• What to produce
The required result is a copy of each line below in which "computer" appears.

• Provided entries
= Beginning of Section =

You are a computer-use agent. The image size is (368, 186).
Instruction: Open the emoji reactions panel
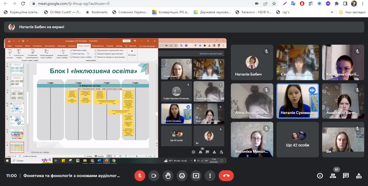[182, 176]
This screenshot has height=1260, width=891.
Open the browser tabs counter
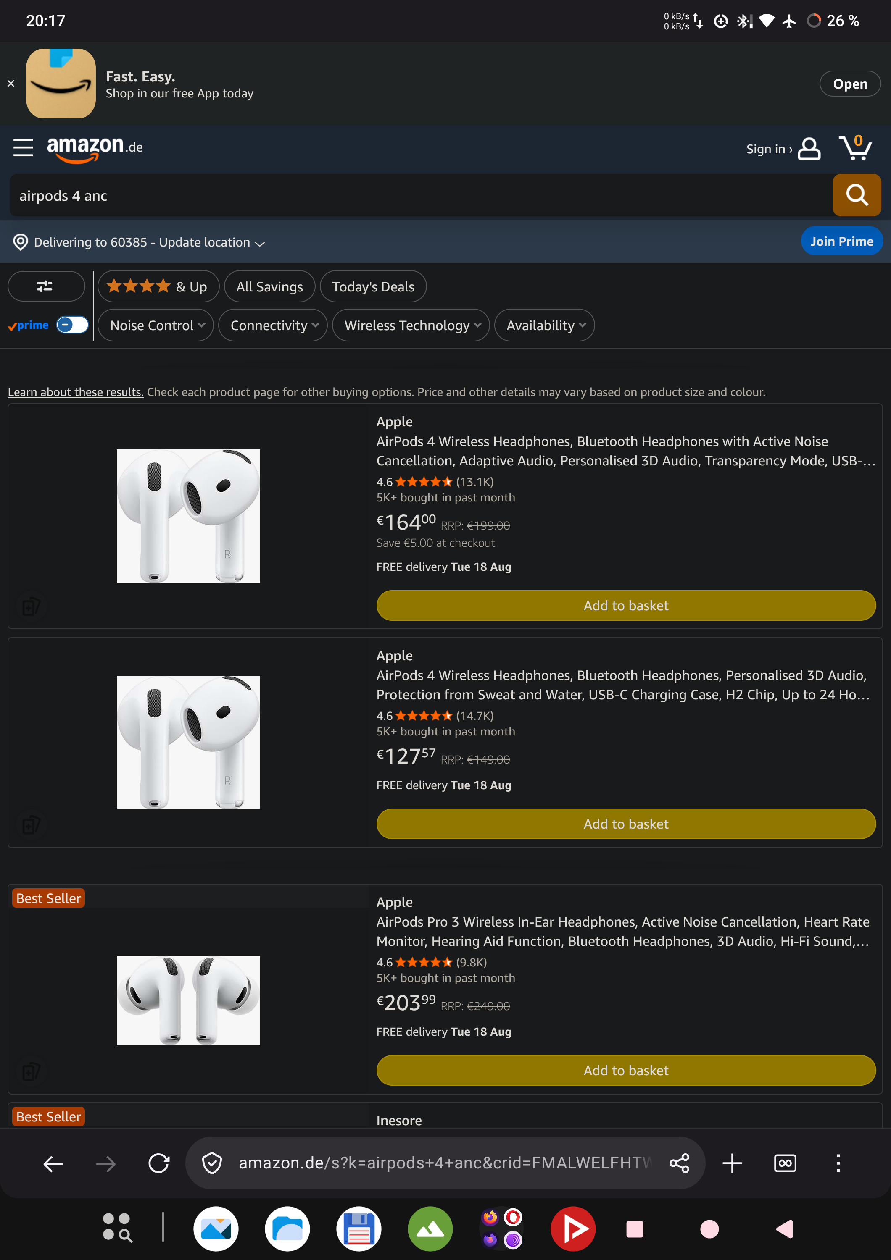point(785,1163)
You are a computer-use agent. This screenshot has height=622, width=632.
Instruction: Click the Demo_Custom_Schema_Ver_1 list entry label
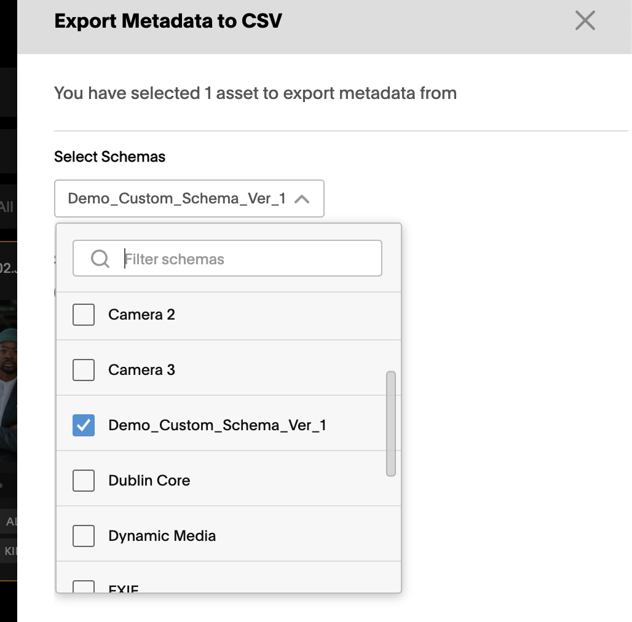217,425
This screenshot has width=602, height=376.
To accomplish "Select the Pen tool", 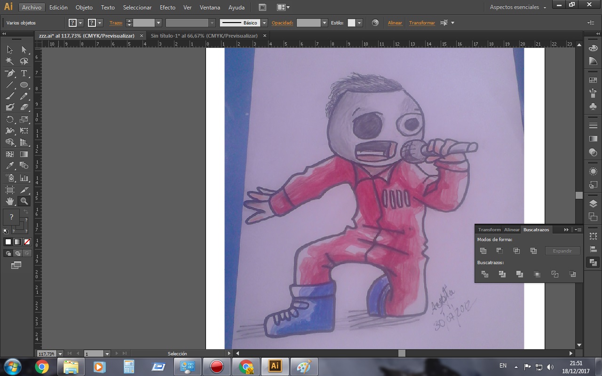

= End of Section =
= Beginning of Section =

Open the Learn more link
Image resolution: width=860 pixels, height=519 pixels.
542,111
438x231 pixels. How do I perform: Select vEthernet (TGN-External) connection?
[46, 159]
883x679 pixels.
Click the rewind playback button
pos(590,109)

= End of Section =

• Problem solution
You are a computer-use agent. The image size is (368, 186).
You are a computer-use agent. This screenshot has height=622, width=632.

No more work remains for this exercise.